‘Disney Musicals in Schools’ Helps Build Theatrical Education Programs in Public Schools


Disney Musicals in Schools

For years, mini versions of classic Disney films such as Aladdin and The Lion King have been licensed to school groups and professional theaters by Disney Theatrical Productions. In parts of the country, some schools don’t have the resources necessary to stage a musical or to provide theatrical instruction to their students. Back in 2010, Disney Theatrical Group decided to do something about that.

“Here we were in New York City, in the heart of Times Square, and schools in our own backyard in Brooklyn, in Queens, in the Bronx, Staten Island, and Manhattan just weren’t producing these shows,” said Lisa Mitchell, Education Director for Disney Theatrical Group.

Disney Musicals in Schools (DMIS) is a free program that was developed by Disney Theatrical Group and launched with the goal of bringing theatrical programs to under-resourced public elementary schools where there previously were none. Participating schools receive the performance rights to one of Disney’s half-hour musicals for kids, along with the corresponding show kit materials. But what really sets DMIS apart, Mitchell explained, is the support that the schools and their educators receive when they become involved with the program.

“We send in a pair of what we call ‘teaching artists’ who are professional musical theater artists and also professional educators,” Mitchell says.

The teaching artists work with the students but, more importantly, they’re mentoring the school educators and teachers.



“So over the course of the six-month process, the teachers learn how to become music directors, directors, choreographers, producers, stage managers, and designers, so that when we’re not there in the future they’ve got the training necessary to sustain this kind of work in the school for year after year after year,” says Mitchell.

In the past eight years, DMIS has extended to 18 cities, including the first international program, which launched in London earlier this year. Roughly 30,000 kids have now performed in their first school musical through the program. The participants come together annually in each city with a Student Share Celebration. During the event, hundreds of children take the stage for a night of song, dance, and Disney magic, beginning with a song written expressly for the Disney Musicals in Schools program by the legendary composer Alan Menken, “It Starts with a Dream,” performed together by all of the budding actors.

Mitchell says, “One of the things that surprises me most is how you can have two dozen versions of The Lion King take place on school stages around the country, and every single one of them—despite having the same script and the same score and the same plot—is completely unique to that school and that community.”

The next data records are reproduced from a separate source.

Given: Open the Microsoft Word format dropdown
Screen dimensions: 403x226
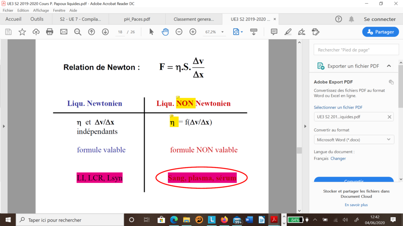Looking at the screenshot, I should click(x=353, y=140).
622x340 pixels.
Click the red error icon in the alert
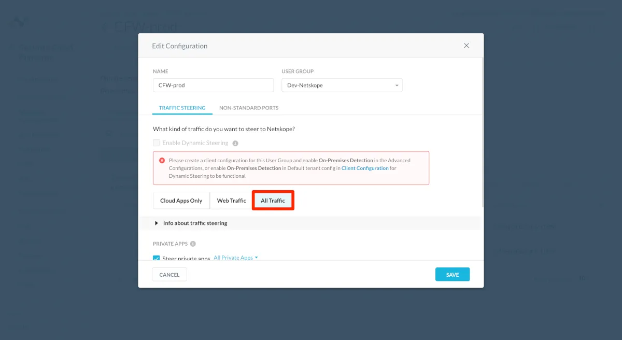pos(162,161)
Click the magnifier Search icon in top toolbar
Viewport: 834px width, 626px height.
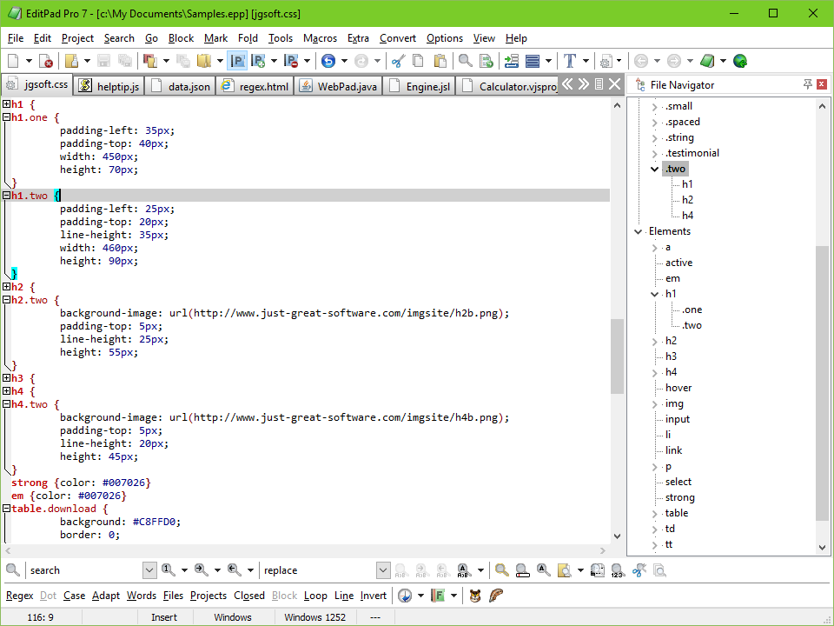tap(465, 61)
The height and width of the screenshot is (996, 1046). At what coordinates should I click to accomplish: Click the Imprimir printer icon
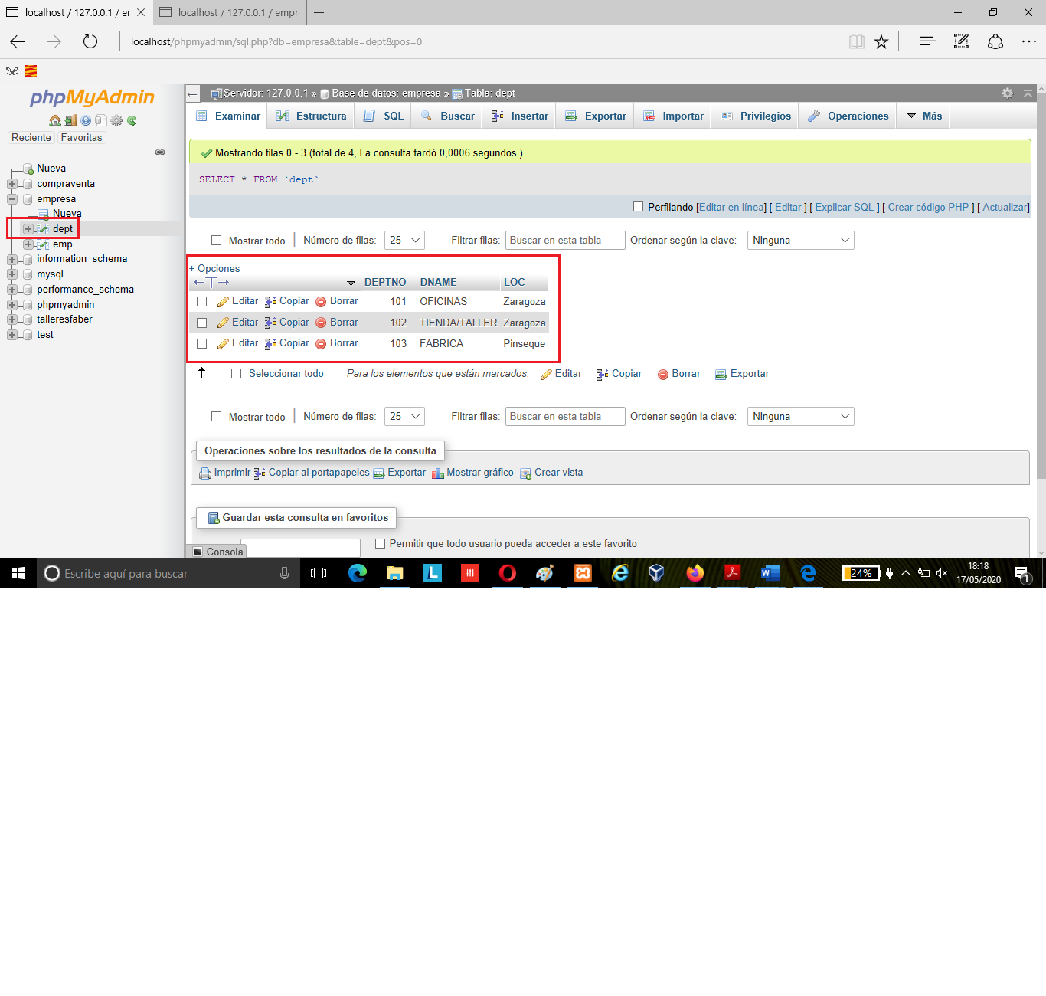205,473
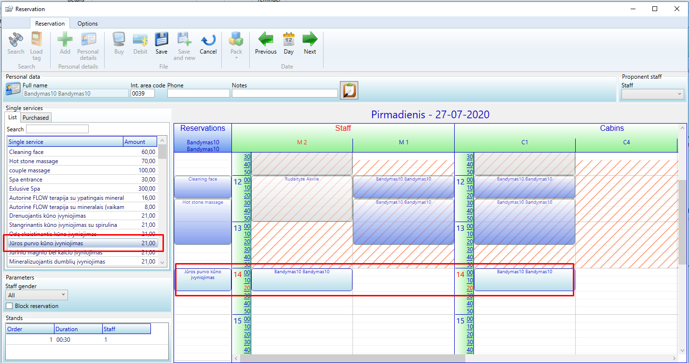Click the Search binoculars icon
The height and width of the screenshot is (363, 689).
(16, 40)
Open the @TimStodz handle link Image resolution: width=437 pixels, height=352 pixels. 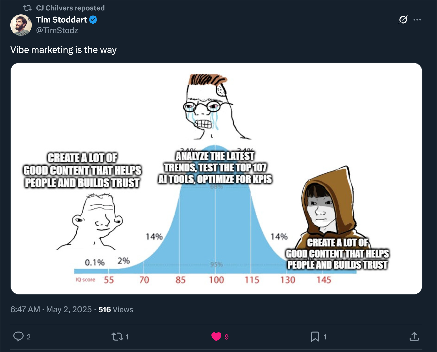tap(57, 30)
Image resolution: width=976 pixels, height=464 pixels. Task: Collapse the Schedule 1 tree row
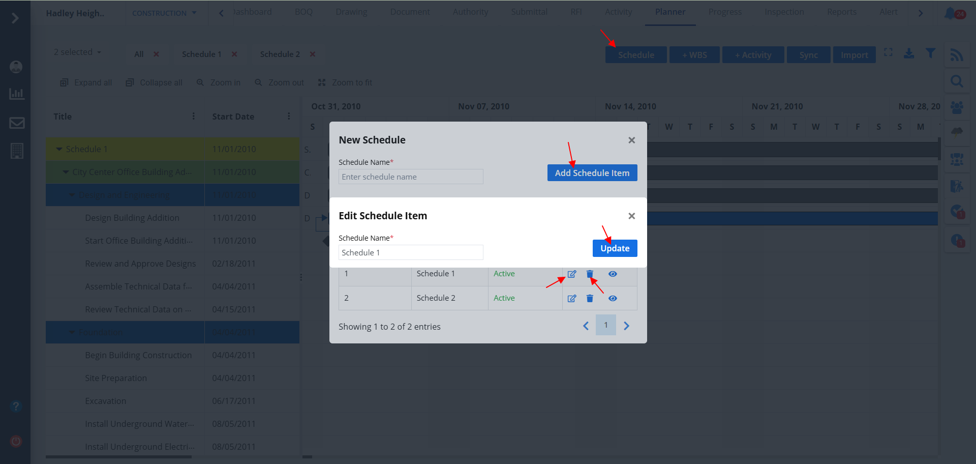(x=59, y=149)
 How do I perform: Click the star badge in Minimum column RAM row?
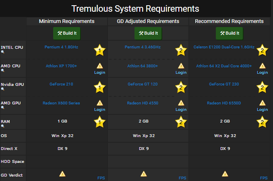pos(99,122)
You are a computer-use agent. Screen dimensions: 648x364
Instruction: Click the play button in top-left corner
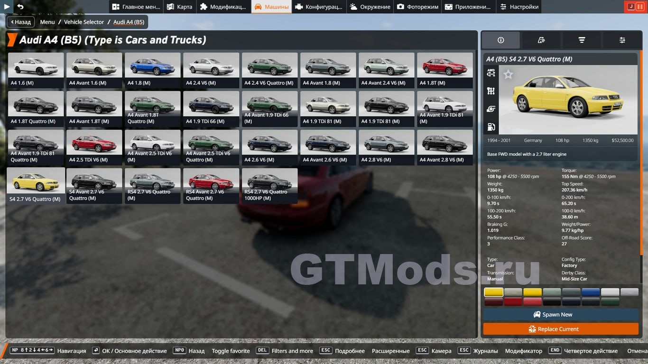[x=7, y=7]
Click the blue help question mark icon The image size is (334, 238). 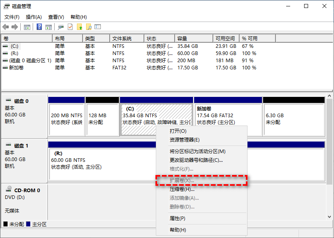click(x=39, y=27)
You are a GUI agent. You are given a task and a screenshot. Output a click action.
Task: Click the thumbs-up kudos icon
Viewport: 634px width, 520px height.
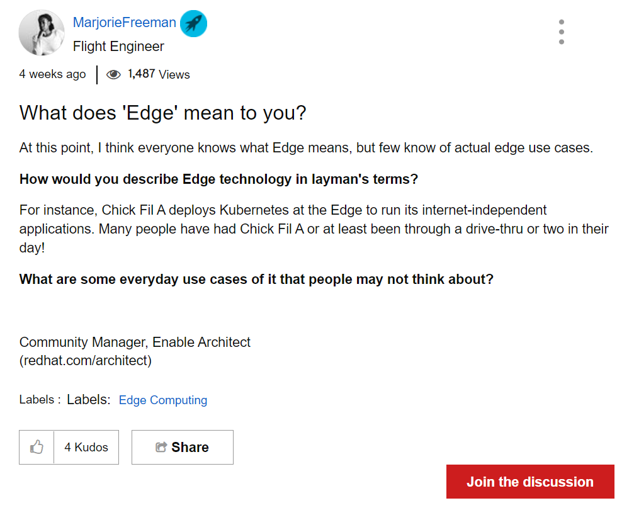[37, 448]
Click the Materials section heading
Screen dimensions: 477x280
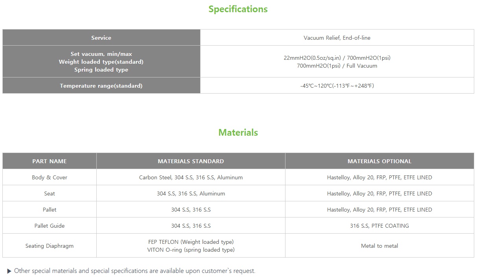[x=238, y=133]
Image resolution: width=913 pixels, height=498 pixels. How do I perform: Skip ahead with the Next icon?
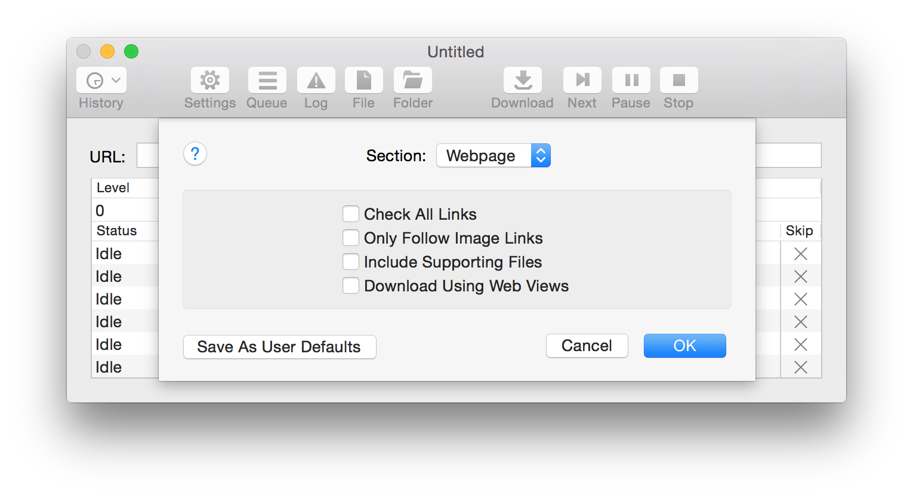(582, 81)
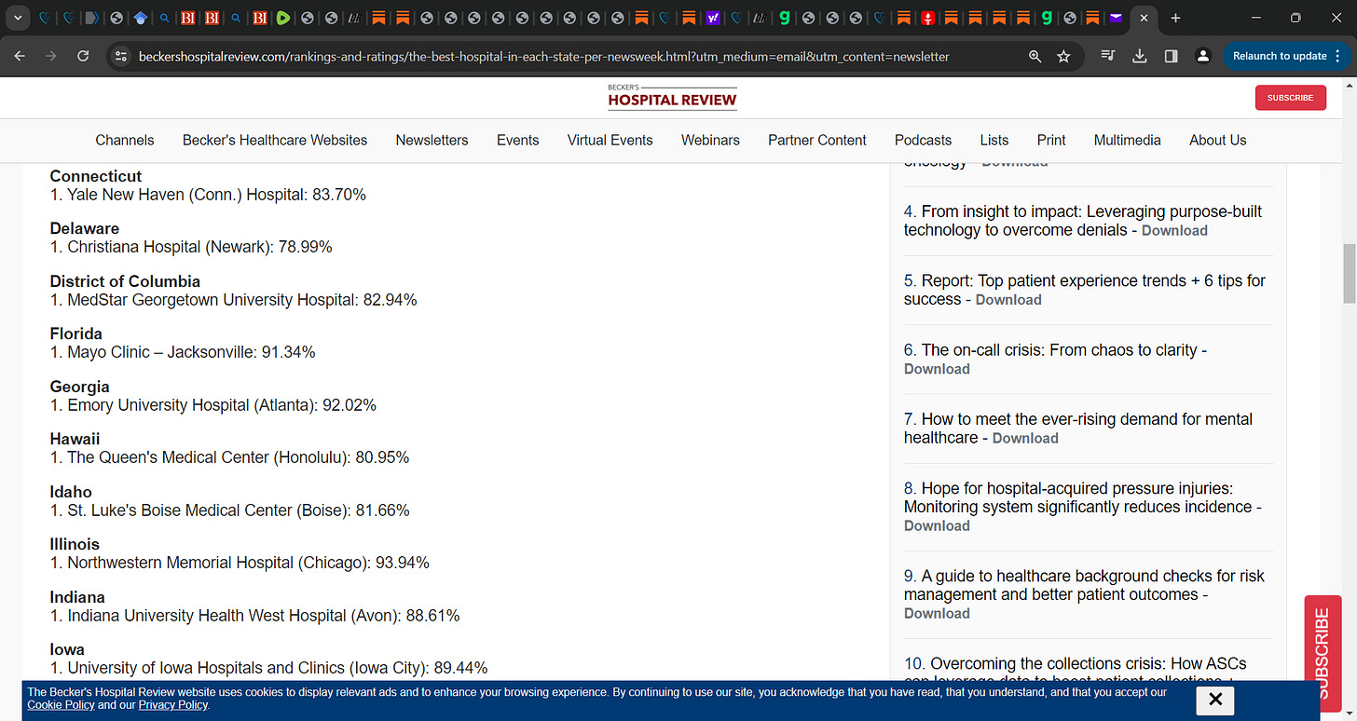1357x721 pixels.
Task: Navigate back using the browser back arrow
Action: 19,55
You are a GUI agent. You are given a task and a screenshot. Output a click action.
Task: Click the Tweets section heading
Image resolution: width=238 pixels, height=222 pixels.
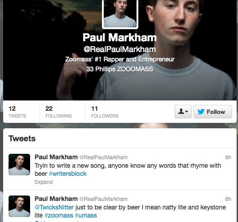[x=22, y=139]
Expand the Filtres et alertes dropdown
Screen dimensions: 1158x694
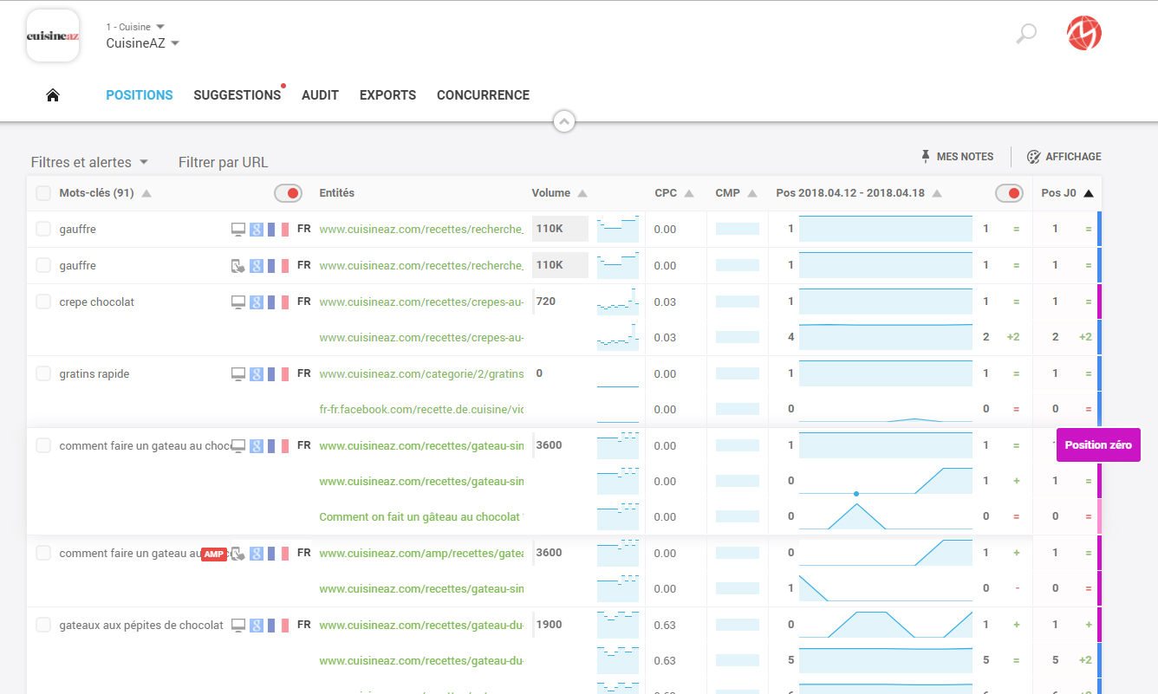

Gabby Mendoza, an educator who participated in Centre Theatre Group’s inaugural year with DMIS alongside her students at Humphreys Avenue Elementary School in Los Angeles, emphasizes that the program has had a transformative impact on students. “The students have discovered so much about the arts and themselves. It’s been a true journey, finding confidence week after week,” she says, and she notes that the teachers have reaped limitless benefits from the program, as well. “We’ve all been able to learn from each other, lean on each other, and discover strengths and passions in ourselves as educators. When we put our vision together, [we’ve seen] the powerful impact that the arts can have.”